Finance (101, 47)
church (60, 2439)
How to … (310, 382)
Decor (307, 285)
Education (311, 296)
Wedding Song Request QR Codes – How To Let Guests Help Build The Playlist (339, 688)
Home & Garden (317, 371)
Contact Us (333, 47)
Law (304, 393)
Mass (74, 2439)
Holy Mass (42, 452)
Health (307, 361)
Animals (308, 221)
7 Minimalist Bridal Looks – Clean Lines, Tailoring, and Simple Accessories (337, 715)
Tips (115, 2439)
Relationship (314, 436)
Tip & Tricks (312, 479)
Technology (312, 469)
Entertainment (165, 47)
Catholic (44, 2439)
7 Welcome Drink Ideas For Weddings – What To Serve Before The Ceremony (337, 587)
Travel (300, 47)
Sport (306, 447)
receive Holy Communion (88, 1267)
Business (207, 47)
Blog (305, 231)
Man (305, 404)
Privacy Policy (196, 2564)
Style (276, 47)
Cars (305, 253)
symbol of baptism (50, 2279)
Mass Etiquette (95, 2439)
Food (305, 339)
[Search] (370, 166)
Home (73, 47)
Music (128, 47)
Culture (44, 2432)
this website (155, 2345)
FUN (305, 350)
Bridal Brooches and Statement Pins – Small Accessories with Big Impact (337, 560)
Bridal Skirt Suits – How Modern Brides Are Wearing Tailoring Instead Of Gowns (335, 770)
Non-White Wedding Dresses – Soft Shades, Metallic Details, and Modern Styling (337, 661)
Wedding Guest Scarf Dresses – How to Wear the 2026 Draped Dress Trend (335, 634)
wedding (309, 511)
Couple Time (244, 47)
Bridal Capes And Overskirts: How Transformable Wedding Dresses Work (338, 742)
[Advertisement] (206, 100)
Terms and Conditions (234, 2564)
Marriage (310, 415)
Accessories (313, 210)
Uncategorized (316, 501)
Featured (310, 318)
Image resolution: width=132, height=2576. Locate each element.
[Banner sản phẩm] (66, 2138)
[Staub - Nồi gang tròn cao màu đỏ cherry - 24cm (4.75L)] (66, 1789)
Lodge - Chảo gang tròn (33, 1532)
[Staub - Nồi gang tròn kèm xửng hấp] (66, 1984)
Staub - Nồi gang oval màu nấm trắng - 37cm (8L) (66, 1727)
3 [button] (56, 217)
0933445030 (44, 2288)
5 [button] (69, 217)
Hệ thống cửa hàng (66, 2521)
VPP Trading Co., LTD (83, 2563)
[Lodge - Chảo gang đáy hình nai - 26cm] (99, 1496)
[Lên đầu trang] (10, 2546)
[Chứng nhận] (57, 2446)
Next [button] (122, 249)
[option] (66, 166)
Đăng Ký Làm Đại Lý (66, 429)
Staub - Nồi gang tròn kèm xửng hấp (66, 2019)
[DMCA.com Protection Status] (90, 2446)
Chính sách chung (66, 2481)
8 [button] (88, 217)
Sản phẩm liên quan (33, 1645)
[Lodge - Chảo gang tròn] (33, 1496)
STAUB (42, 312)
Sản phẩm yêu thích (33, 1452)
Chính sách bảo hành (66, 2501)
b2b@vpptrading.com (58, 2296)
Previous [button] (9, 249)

Task requirements: Exact retyping is required: the line with "VPP Trading Co., LTD (83, 2563)" through the end of the data, both ends included, and no other line.

Exercise response:
VPP Trading Co., LTD (83, 2563)
[Lodge - Chảo gang đáy hình nai - 26cm] (99, 1496)
[Lên đầu trang] (10, 2546)
[Chứng nhận] (57, 2446)
Next [button] (122, 249)
[option] (66, 166)
Đăng Ký Làm Đại Lý (66, 429)
Staub - Nồi gang tròn kèm xửng hấp (66, 2019)
[DMCA.com Protection Status] (90, 2446)
Chính sách chung (66, 2481)
8 [button] (88, 217)
Sản phẩm liên quan (33, 1645)
[Lodge - Chảo gang tròn] (33, 1496)
STAUB (42, 312)
Sản phẩm yêu thích (33, 1452)
Chính sách bảo hành (66, 2501)
b2b@vpptrading.com (58, 2296)
Previous [button] (9, 249)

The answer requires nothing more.